Un hostelero de Otxandio rompe a mazazos la máquina de tabaco de su sidrería

"Si el Gobierno dice que no puedo fumar en mi propio local, tampoco se va a llevar un duro del tabaco", ha manifestado con rabia Pedro Mari Garaialde, tras destrozar la máquina

SAIOA ECHEAZARRAOTXANDIO
Un hostelero de Otxandio rompe a mazazos la máquina de tabaco de su sidrería

El dueño de la sidrería Gomilaz de Otxandio ha roto a mazazos la máquina de tabaco de su sidrería esta mañana en señal de protesta por la entrada en vigor de la prohibición, que según el hostelero repercutirá de forma negativa en su negocio. "Llevamos 3 años en caída y esto ya nos remata. Si el Gobierno dice que no puedo fumar en mi propio local, tampoco se va a llevar un duro del tabaco", ha manifestado con rabia Pedro Mari Garaialde, gerente del bar-restaurante, tras dejar la máquina totalmente destrozada.
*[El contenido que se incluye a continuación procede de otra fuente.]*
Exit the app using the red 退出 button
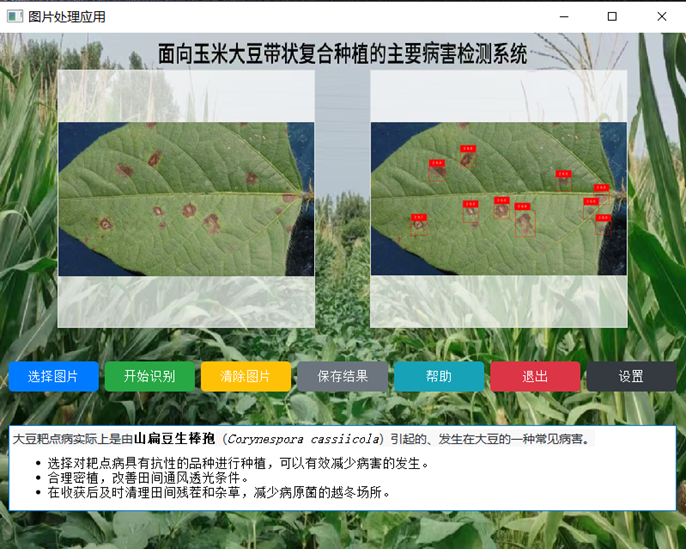 pos(535,376)
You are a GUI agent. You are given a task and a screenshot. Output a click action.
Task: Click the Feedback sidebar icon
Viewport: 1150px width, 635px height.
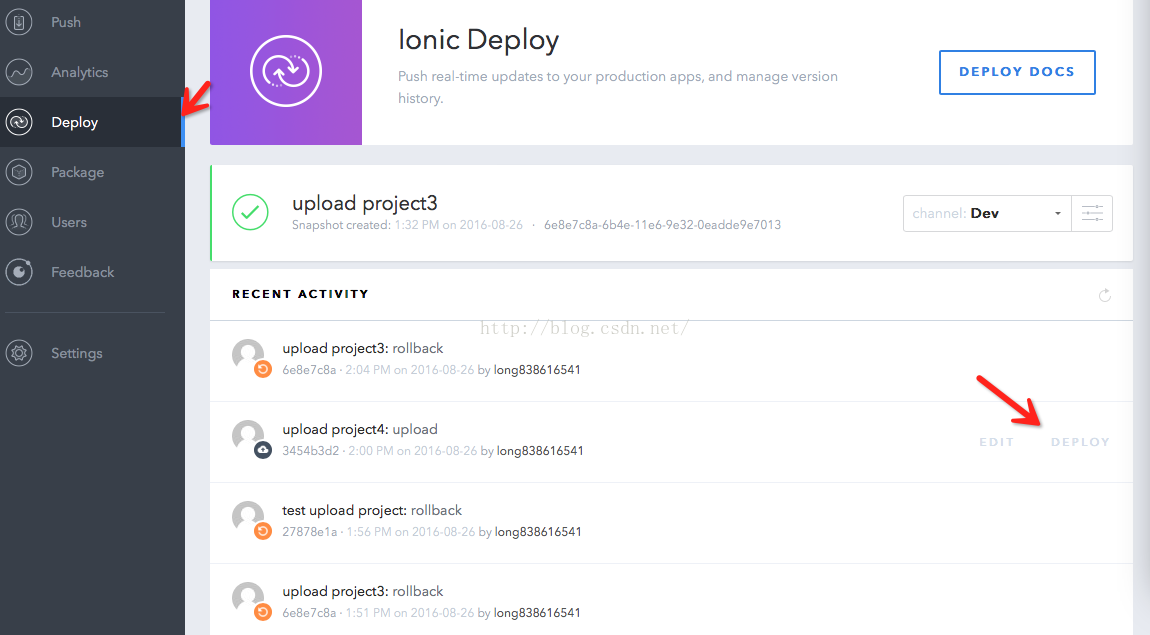click(19, 272)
"Es una demagogia que nos permitan vender cigarros pero que no dejen fumar. Si quieren que la gente lo deje, que no aumenten los puntos de venta de tabaco como están haciendo, porque el fumador ya sabe dónde lo puede compra". Garaialde pretende que con esta acción otros hosteleros sigan su ejemplo y ha explicado que "mi local tiene 35 ventanas y no es como una discoteca, por lo que la ley debería ser más flexible y tomar en cuenta las condiciones de cada establecimiento".
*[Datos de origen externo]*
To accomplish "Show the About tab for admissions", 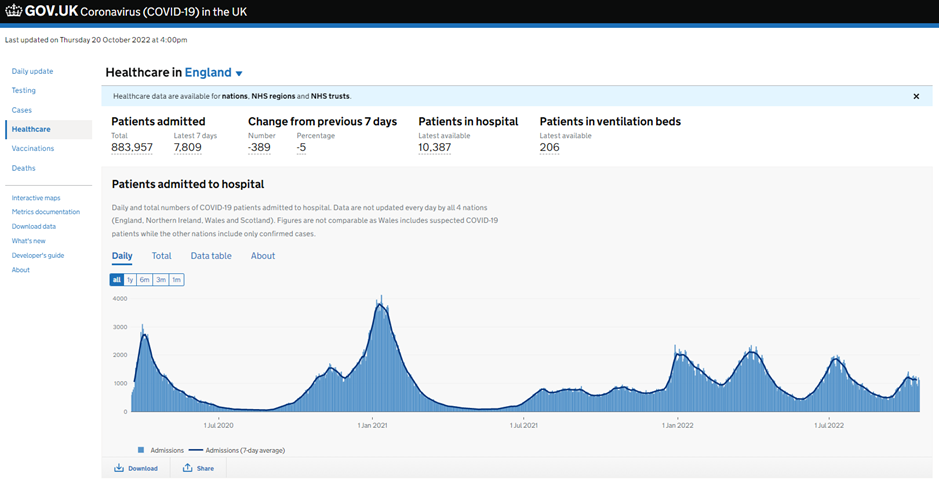I will (x=263, y=256).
Según este hostelero, "hay clientes que no conciben comer un buen chuletón sin fumarse un puro durante la sobremesa", y la medida perjudicará sus ganancias. El dueño del Gomilaz también ha destacado que "tener una máquina de tabaco en funcionamiento no es rentable, sino deficitario, ya que el Gobierno recauda una gran parte por cada cajetilla mientras yo tengo que pagar la luz, las tasas y activarla con el mando a distancia".